TEXTE SOURCE:
————

Matériauthèque pour l’écoconception

La matériauthèque de l’Amat fête ses dix ans d’existence. Cette base de données unique en France recense des matériaux pouvant être utilisés par les professionnels du spectacle et de l’événementiel, pour écoconcevoir des décors, des dispositifs scénographiques ou encore des stands.

À l’heure où les notions d’“impacts environnementaux” et d’“écoconception” sont sur toutes les lèvres, l’Amat fait figure de pionnière. Cette association a constitué depuis une dizaine d’années une “matériauthèque” spécialement dédiée aux professionnels de l’événement et du spectacle vivant. Une mine d’informations qui référence aujourd’hui quelques deux cents produits, réutilisables, réemployables et/ou recyclables, pouvant être utilisés pour la fabrication de décors ou l’aménagement de salons.

Favoriser la circularité

Une aventure “non-lucrative” débutée en 2008 par Jacques Rouge, consultant en écoconception et fin connaisseur du monde du spectacle, et Alain Masmondet, président de la FFM2E (Fédération française des métiers de l’exposition et de l’événement) de 2006 à 2009. Tous deux sont, depuis longtemps, sensibles au fait que les secteurs de la culture et de l’événementiel consomment et jettent une grande quantité de matériaux. Aucune distinction n’est faite entre les événements à vocation commerciale (salons, grands événements sportifs, grands spectacles, …) et ceux organisés par des institutions publiques (théâtres, opéras, musées, …). “Une grande partie des produits que nous proposons avec l’Amat peut aussi bien être utilisée pour des salons que pour réaliser des décors de spectacle. Les ateliers des opéras utilisent des quantités de matériaux qui n’ont rien à envier à celles de l’événementiel”, souligne Jacques Rouge.

————

DONNÉES FOURNIES:
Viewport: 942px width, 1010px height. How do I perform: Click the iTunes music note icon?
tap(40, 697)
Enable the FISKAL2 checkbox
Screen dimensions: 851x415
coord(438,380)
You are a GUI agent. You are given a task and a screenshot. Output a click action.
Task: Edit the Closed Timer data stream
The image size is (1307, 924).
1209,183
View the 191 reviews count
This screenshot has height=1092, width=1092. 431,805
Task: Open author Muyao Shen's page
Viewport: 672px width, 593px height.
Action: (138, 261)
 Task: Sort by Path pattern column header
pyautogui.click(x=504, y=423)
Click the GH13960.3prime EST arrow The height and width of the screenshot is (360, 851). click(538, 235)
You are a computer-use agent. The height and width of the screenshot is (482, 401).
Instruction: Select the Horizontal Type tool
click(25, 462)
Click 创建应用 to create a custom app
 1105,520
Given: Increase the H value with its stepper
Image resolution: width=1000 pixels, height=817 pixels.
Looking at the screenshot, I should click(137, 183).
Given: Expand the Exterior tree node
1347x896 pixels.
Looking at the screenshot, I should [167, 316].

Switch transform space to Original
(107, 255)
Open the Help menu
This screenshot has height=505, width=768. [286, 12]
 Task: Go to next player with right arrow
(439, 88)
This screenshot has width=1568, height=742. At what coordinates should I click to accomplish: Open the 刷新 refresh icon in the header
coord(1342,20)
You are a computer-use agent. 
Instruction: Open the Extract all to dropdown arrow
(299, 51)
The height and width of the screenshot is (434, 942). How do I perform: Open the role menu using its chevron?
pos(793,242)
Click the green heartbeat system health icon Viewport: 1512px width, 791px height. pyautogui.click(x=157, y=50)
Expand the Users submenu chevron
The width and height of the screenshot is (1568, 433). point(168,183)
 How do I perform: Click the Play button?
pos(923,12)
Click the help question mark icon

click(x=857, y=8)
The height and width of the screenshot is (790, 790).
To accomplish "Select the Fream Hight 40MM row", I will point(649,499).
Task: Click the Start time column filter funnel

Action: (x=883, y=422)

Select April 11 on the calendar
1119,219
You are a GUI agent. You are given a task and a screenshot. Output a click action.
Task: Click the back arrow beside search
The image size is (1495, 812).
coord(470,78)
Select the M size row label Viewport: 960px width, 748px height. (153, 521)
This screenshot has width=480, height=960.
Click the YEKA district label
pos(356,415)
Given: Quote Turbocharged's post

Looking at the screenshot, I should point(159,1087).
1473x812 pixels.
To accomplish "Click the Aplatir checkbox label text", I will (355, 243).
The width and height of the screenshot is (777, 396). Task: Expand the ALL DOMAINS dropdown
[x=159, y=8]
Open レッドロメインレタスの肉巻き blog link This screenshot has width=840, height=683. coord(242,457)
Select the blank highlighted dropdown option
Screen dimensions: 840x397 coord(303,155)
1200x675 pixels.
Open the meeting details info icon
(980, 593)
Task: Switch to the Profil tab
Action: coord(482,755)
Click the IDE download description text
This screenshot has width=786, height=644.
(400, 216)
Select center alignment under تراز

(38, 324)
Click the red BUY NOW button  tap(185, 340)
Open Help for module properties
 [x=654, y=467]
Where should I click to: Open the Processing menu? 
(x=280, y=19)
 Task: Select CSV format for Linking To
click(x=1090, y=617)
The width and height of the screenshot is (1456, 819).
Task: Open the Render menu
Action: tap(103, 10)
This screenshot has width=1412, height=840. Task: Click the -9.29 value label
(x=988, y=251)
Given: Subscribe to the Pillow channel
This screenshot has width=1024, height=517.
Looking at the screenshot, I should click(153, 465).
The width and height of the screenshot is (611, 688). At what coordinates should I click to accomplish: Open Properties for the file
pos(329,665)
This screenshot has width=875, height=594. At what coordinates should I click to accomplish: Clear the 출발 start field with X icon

————

CONSIGNES:
a: Répondez brièvement aux questions suivantes sur le texte consacré à la matériauthèque de l'Amat.
(i) Combien de produits la matériauthèque référence-t-elle aujourd'hui ?
(ii) En quelle année l'aventure de l'Amat a-t-elle débuté ?
(iii) Quelle fédération Alain Masmondet a-t-il présidée, et pendant quelle période ?
b: Rédigez la suite du texte sur la matériauthèque de l'Amat, en reprenant après sa dernière phrase.

RÉPONSES:
a:
(i) Environ deux cents produits.
(ii) En 2008.
(iii) La FFM2E (Fédération française des métiers de l'exposition et de l'événement), de 2006 à 2009.

b:
Jacques Rouge et Alain Masmondet entreprennent alors de recenser les ressources écoresponsables disponibles sur le marché. Une démarche qui aboutit à la création de l’Amat en 2012. Depuis, cette organisation est devenue une référence et rassemble des acteurs majeurs de l’économie circulaire appliquée, ou non, à la culture et à l’événementiel : citons notamment ArtStocK, plate-forme dédiée au recyclage de décors du spectacle vivant, la Réserve des arts, structure spécialisée dans le réemploi de matériaux à destination du secteur culturel, le Synpase (Syndicat national des prestataires de l’audiovisuel scénique et événementiel), l’École nationale supérieure des Arts décoratifs ou encore l’organisme de filière Éco-événement.

Des fiches produits détaillées

L’Amat est “une base de données comprenant uniquement des produits écoresponsables, dans le but de faciliter la vie des concepteurs”, résume Jacques Rouge. “Ils peuvent y trouver directement ce dont ils ont besoin, sans faire de recherches.” Les produits y sont classés selon cinq grandes familles d’usages : “revêtements de sol”, “parois et plafonds”, “éclairage et bâtiment”, “signalétique” et enfin “décors et accessoires”. À titre d’exemple, l’entrée “parois et plafonds” comprend plus de quatre-vingts références précises, allant de simples plaques d’OSB à des panneaux en polycarbonate de type “nids d’abeille”, en passant par de multiples cloisons composées de matières “biosourcées” (lin, fibres de bois, …). Une centaine de sous-catégories permet également de faciliter l’identification des matériaux (“100 % naturel”, “scénographie”, “mobilier”, …).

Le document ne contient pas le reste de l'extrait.